Task prompt ▸ Retype the stretch of the contest forum thread from "If there is" through "enter the rectangle.".

Source passage ▸
-- BEGIN --
That means that the answer is always either

`0`

or`-1`

since otherwise the minimal required time doesn't exist since the set of all possible times is open.This issue doesn't mean that "strictly" becomes a less known word. Don't expect organizers to think: there is that issue we didn't notice, so let's explain a word "strictly" in detail.

I agree, this doesn't make word "strictly" less clear, however, this makes the whole problem (and especially its question) more complicated and suspicious (since formally authors want something other than they ask)

Hmm, you also had

`Wrong answer on pretest 7`

, didn't you? =)In B, what on earth test case 9 could've been? Got many TLEs on it, while having tested my algorithm for large inputs. Had to use a clock with time checks to bypass it :c

That moment when a legendary grandmaster hacks you (⁄ ⁄•⁄ω⁄•⁄ ⁄)

Nice difficulties (except for too complicated B, unless you didn't expect people to implement dfs) of problems but the contest was too short.

Please add more samples, especially to check that contestants understand the statement correctly. In B we had

h=w. In C, samples didn't check for "strictly inside". In D — undirected edges also worked.I don't know why CF sticks to 2 hour contest time. I haven't seen a rated round with more than 2 hours. I know it's about speed also, but sometimes (for example now) we could really use 30 or 60 more minutes.

Why system testing is so delayed and still pending ?

Update: System testing started now :)

I need some help in Problem C.

My Wrong Approach is :

For every mouse I get the time when it (enters) the rectangle By getting the intersection between the line made by the mouse and the 4 segments of the Rectangle.

If there is a mouse which will never enter the Rectangle or will stay forever on a border I will output -1.

Now I will get the time T at which the last mouse will enter the rectangle.

I will check that all the mice after time T will be in the rectangle or on the border of the rectangle. If this is true then I will output T, otherwise -1

So What is wrong with my approach ?

think about the case which a mouse in the rectangle at the beginning?

Yes, I handled it.

The mouse should be "strictly inside" the rectangle and not on the border.
-- END --
Stored data ▸
-- BEGIN --
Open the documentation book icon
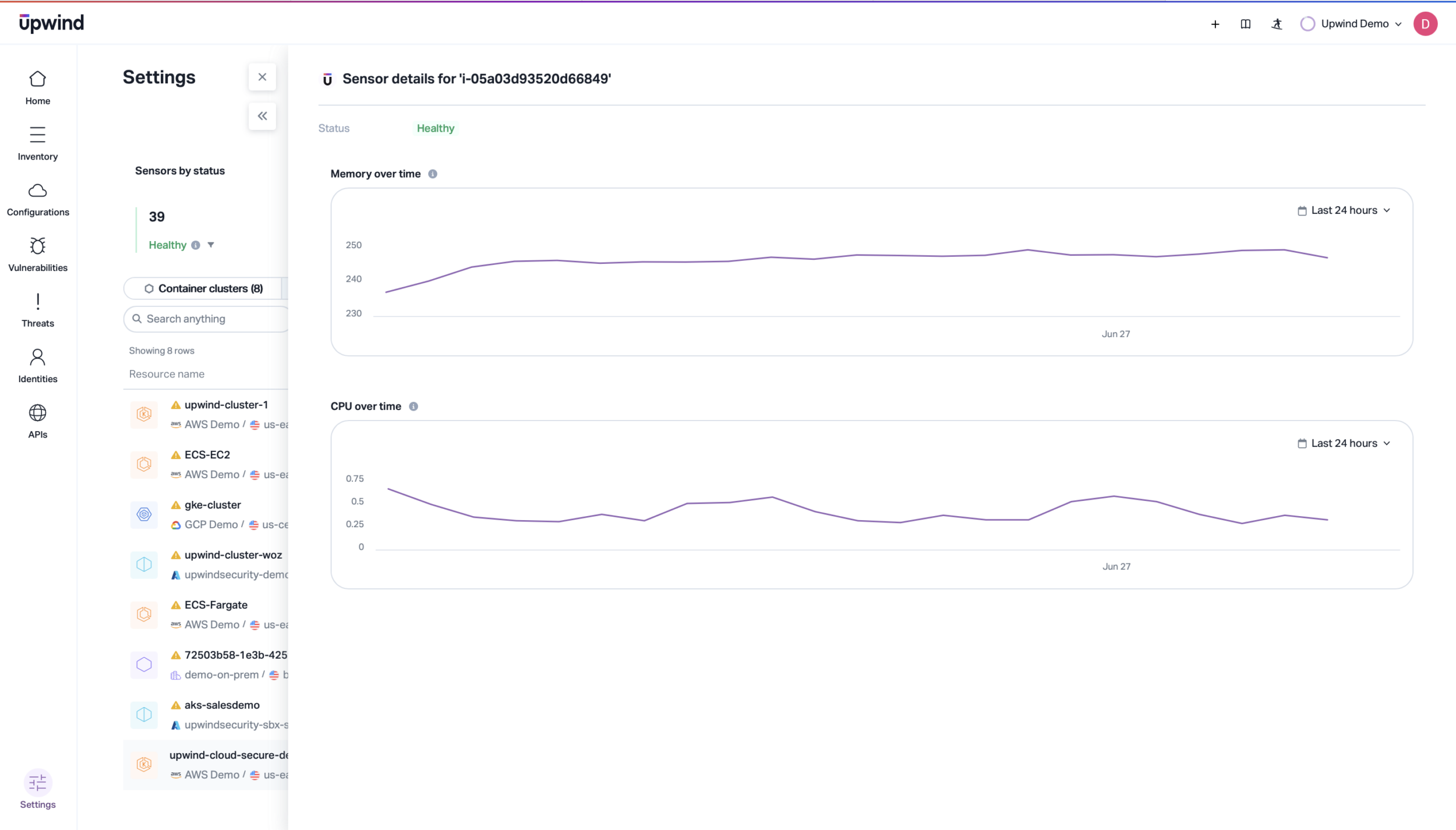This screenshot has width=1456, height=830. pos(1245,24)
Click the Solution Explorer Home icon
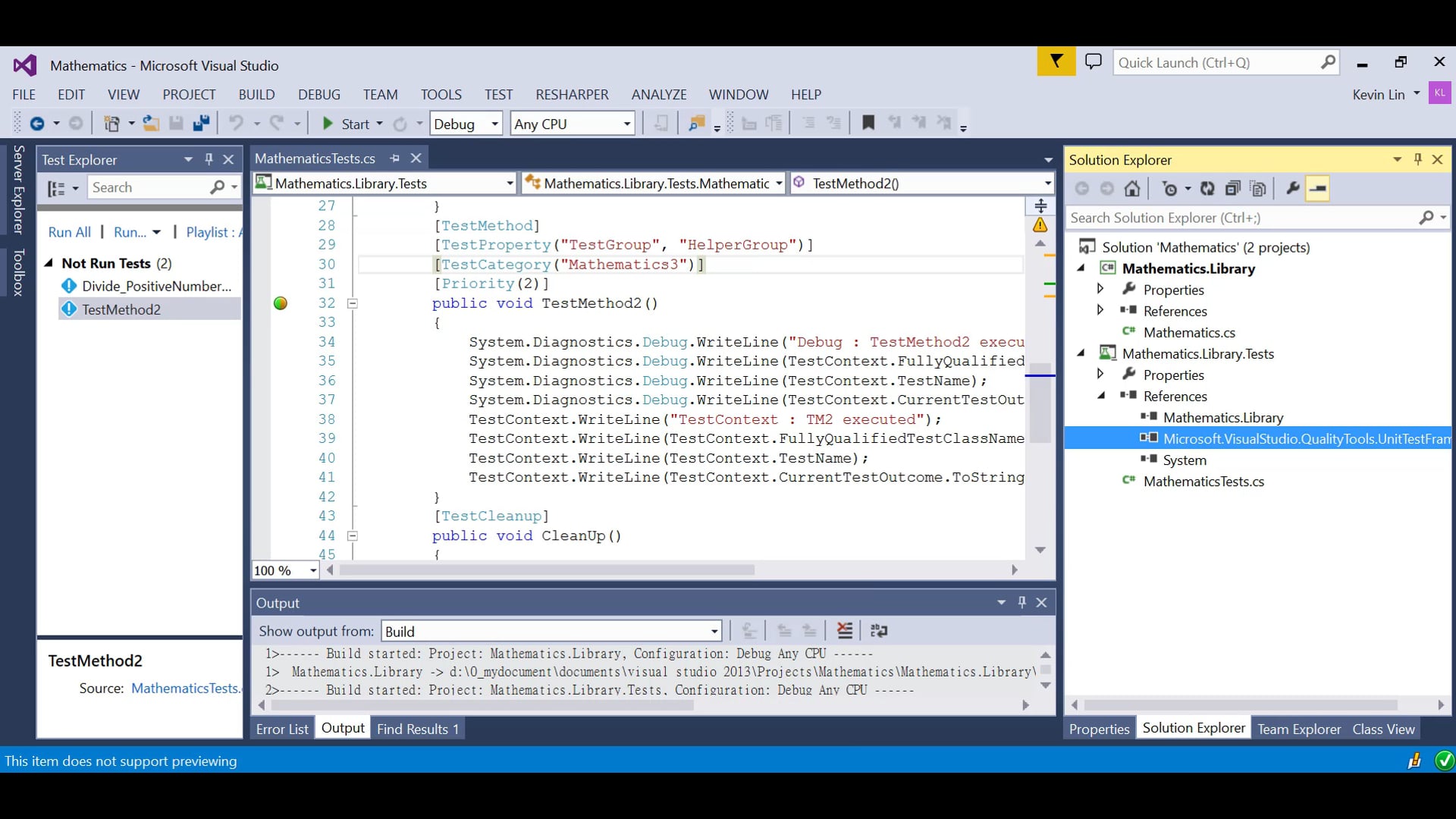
-- END --
Task output ▸
If there is a mouse which will never enter the Rectangle or will stay forever on a border I will output -1.

Now I will get the time T at which the last mouse will enter the rectangle.